Systems Immunology: Revealing Influenza Immunological Imprint

1
Oxford Vaccine Group, University of Oxford, Oxford OX3 7LJ, UK
2
NIHR Oxford Biomedical Research Center, Oxford OX3 7LJ, UK
3
Institute of Immunity, Transplantation and Infection, School of Medicine, Stanford University, Stanford, CA 94304, USA
4
Department of Microbiology and Immunology, School of Medicine, Stanford University, Stanford, CA 94304, USA
5
Howard Hughes Medical Institute, Stanford University, Stanford, CA 94304, USA
*
Authors to whom correspondence should be addressed.
Viruses 2021, 13(5), 948; https://doi.org/10.3390/v13050948
Submission received: 14 April 2021 / Revised: 19 May 2021 / Accepted: 19 May 2021 / Published: 20 May 2021
(This article belongs to the Special Issue Immunity to Influenza Viruses)

Abstract

:
Understanding protective influenza immunity and identifying immune correlates of protection poses a major challenge and requires an appreciation of the immune system in all of its complexity. While adaptive immune responses such as neutralizing antibodies and influenza-specific T lymphocytes are contributing to the control of influenza virus, key factors of long-term protection are not well defined. Using systems immunology, an approach that combines experimental and computational methods, we can capture the systems-level state of protective immunity and reveal the essential pathways that are involved. New approaches and technological developments in systems immunology offer an opportunity to examine roles and interrelationships of clinical, biological, and genetic factors in the control of influenza infection and have the potential to lead to novel discoveries about influenza immunity that are essential for the development of more effective vaccines to prevent future pandemics.
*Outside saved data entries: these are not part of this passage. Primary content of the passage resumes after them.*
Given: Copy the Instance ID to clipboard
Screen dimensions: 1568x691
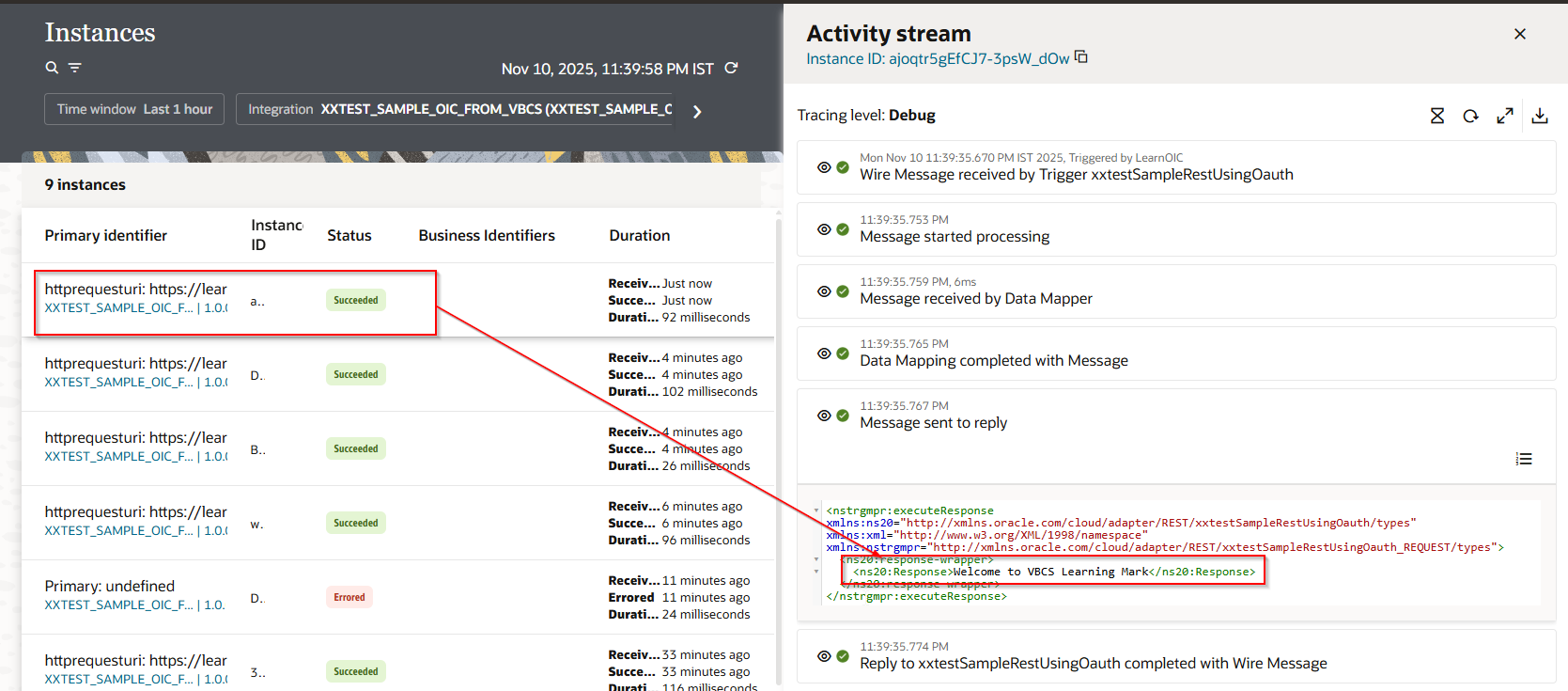Looking at the screenshot, I should (x=1081, y=57).
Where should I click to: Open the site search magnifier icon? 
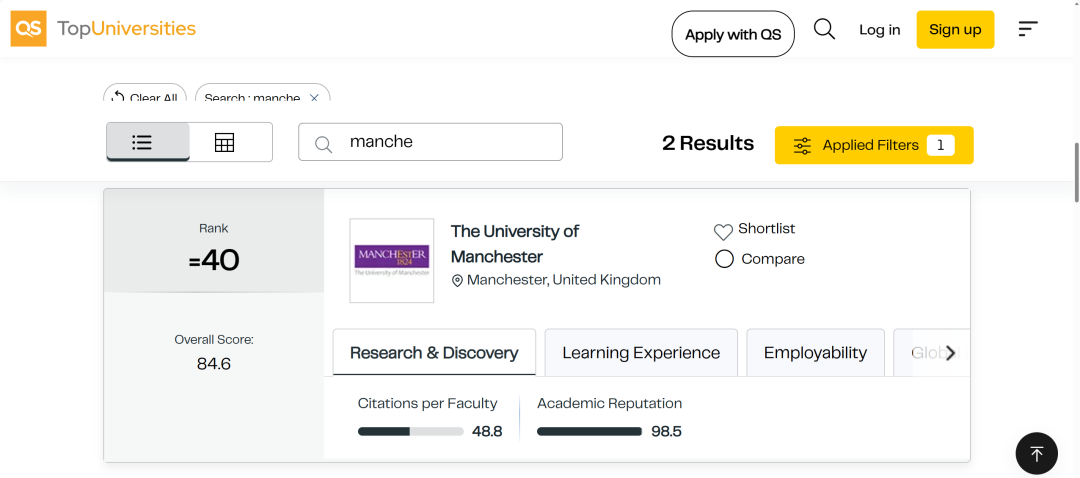pyautogui.click(x=824, y=29)
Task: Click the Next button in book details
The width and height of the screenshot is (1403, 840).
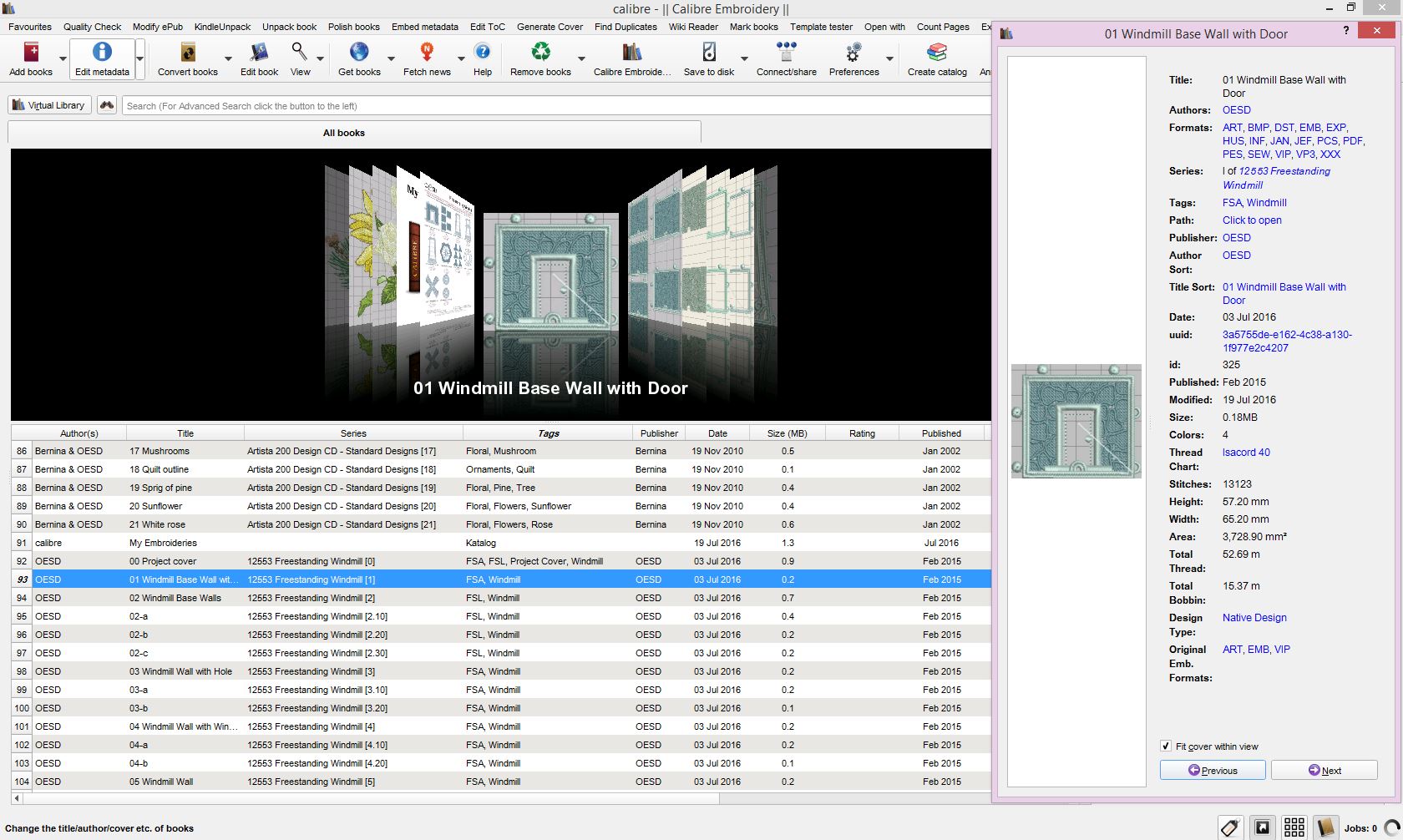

Here, we review recent developments in systems immunology that help to reveal key factors mediating protective immunity.

1. Introduction

Infection caused by the influenza virus has a devastating societal impact, causing up to 650,000 deaths and millions of hospitalizations every year worldwide [1]. High mutation rate, cross-species infectivity and antigenic shift caused by genetic reassortment, i.e., the process in which two different influenza virus strains (human and nonhuman) swap their genes in a common animal reservoir, are causing the emergence of novel influenza strains that have pandemic potential [2,3,4,5]. Especially dangerous are newly emerged avian influenza viruses, such as H5N1 [6] and H7N9 [7] as they cause severe human infection with high mortality rates over 30% for H7N9 [8] and over 50% for H5N1 [9]. The mortality rate of H5N1 strain infection is 20 times higher than that of the 1918 ‘Spanish’ influenza pandemic [3] which caused the worst infectious pandemic in history with over 20 million deaths [10]. The current SARS-CoV-2 pandemic would look trivial in comparison [11,12]. Due to the increased likelihood of emerging avian influenza viruses to cross the species barrier and infect humans, the question is not if but when there will be another pandemic.
Vaccines are the best available measures for the prevention and control of influenza that can reduce the frequency of morbidity, severity of infection and mortality. However, the effectiveness of currently available seasonal influenza vaccines is low compared to other vaccines against viral infections and they often fail to provide protection, especially in the elderly [13]. The reasons for low effectiveness are mismatch with the circulating strains and mutations in vaccine strains caused by the egg adaptation during the vaccine production [14]. Another problem with the currently available vaccines is poor immunogenicity and inability to elicit broader and long-lived immune responses to the same extent as the natural infection, thus vaccine-induced protection depends on annual re-vaccination [4]. In contrast to vaccines, immunity generated by natural infection lasts for decades; indeed, older adults were protected from the 2009 H1N1 pandemic strain by exposure to a structurally similar strain which circulated widely following the 1918 pandemic [15]. The mechanism behind this broad and long-lived immunity following natural infection is unknown but represents a major unmet need to increase the protection (i.e., cross-reactivity) of influenza vaccines and help prevent future pandemics.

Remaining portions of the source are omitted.